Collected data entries
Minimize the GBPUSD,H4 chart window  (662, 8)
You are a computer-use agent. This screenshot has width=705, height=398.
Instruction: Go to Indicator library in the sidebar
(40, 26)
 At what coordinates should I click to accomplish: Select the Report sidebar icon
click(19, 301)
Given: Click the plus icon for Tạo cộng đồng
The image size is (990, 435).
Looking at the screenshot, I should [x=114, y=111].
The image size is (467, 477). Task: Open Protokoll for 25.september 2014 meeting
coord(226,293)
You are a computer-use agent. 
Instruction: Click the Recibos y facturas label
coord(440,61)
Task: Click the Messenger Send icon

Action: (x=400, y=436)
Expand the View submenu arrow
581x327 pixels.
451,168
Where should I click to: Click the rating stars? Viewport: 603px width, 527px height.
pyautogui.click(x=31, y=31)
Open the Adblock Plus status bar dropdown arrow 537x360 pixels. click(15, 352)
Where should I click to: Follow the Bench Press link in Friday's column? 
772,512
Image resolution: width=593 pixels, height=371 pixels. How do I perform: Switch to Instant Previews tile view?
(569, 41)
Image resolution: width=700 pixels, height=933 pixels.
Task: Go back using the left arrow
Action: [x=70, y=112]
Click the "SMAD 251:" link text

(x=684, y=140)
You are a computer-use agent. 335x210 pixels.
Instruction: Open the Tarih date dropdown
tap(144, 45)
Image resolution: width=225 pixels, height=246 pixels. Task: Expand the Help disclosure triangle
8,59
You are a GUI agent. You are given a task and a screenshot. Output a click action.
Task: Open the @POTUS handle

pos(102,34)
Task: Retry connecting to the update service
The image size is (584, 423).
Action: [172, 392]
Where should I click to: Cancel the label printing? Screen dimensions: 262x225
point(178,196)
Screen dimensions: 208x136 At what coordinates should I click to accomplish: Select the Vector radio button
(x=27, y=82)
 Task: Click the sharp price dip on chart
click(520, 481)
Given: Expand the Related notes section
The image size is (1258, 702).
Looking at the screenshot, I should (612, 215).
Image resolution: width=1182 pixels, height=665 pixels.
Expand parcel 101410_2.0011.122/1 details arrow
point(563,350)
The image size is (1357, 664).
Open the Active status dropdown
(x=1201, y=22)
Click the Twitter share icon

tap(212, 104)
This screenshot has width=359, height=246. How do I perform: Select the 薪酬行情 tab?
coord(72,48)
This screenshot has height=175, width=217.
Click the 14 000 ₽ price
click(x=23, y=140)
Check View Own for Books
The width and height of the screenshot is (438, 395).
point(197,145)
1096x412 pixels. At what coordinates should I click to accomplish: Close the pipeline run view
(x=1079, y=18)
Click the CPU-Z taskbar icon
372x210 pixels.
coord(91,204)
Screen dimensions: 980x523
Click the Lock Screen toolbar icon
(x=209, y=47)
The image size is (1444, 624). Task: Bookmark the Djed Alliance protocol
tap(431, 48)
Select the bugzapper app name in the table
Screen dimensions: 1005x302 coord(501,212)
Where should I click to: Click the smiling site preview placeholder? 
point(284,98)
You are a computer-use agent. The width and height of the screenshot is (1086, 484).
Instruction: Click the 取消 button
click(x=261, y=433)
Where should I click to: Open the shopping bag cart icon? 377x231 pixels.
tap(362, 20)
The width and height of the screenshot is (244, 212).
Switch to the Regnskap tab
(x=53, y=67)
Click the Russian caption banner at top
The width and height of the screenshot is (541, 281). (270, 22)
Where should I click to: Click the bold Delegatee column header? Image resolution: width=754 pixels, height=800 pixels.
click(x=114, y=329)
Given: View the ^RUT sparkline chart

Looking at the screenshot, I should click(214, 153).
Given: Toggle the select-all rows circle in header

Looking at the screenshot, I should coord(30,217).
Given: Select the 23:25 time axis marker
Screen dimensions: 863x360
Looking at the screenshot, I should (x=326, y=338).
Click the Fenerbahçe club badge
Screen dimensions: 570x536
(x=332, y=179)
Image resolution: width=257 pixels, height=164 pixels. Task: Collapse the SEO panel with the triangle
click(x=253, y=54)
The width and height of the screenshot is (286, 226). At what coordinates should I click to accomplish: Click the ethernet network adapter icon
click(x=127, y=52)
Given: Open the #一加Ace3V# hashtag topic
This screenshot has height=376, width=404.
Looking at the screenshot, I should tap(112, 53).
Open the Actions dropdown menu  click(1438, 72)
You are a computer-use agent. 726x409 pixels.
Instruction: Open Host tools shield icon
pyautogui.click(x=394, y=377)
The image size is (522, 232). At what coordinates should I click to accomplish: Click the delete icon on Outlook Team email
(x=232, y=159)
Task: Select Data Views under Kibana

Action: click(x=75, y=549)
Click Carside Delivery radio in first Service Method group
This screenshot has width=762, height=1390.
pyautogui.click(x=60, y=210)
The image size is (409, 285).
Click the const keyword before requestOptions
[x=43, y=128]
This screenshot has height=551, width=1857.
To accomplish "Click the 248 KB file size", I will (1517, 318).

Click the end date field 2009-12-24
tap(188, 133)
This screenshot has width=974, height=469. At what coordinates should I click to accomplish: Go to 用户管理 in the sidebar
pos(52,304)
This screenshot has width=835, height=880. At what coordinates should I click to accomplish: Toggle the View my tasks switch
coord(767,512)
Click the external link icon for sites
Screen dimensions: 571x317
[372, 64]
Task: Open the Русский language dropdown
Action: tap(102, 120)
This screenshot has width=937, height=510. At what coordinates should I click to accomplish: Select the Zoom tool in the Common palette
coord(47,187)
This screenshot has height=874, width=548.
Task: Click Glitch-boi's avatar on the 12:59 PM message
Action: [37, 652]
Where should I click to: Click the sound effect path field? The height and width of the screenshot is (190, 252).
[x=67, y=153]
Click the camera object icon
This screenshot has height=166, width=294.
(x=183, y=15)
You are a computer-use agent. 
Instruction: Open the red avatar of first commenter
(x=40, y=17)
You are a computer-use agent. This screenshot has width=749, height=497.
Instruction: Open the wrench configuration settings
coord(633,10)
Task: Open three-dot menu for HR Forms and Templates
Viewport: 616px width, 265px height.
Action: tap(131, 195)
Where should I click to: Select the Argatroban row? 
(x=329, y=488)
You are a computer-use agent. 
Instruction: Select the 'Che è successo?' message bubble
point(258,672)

- [Instructions to follow]
Produce exactly the lines from the one containing "Task: Open three-dot" through the final line of the records above, both included, and no others.

- [Solved problem]
Task: Open three-dot menu for HR Forms and Templates
Viewport: 616px width, 265px height.
Action: tap(131, 195)
Where should I click to: Select the Argatroban row? 
(x=329, y=488)
You are a computer-use agent. 
Instruction: Select the 'Che è successo?' message bubble
point(258,672)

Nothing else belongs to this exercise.